RECORDS SUPPLIED: Begin

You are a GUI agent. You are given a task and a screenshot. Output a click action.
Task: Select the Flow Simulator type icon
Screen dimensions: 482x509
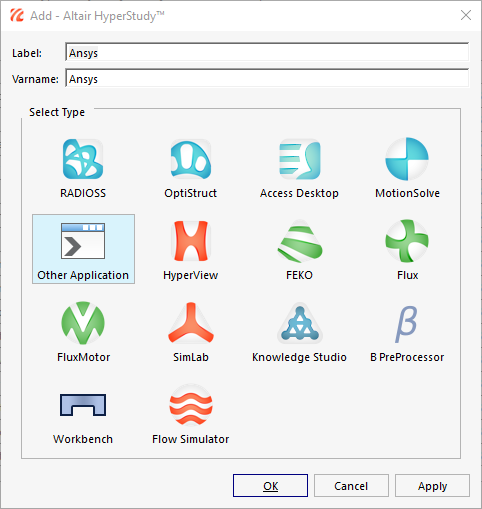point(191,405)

RECORDS SUPPLIED: End
RECORDS SUPPLIED: Begin

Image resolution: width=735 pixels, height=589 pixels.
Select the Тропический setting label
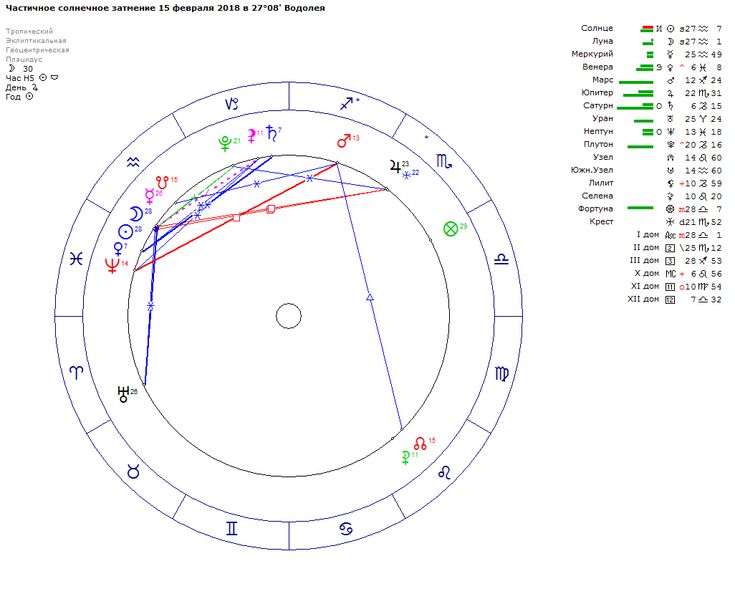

RECORDS SUPPLIED: End

→ PROBLEM STATEMENT:
From the records above, pull out every line containing the word "Select".

→ RESPONSE TO THE TASK:
Task: Select the Flow Simulator type icon
Select the Тропический setting label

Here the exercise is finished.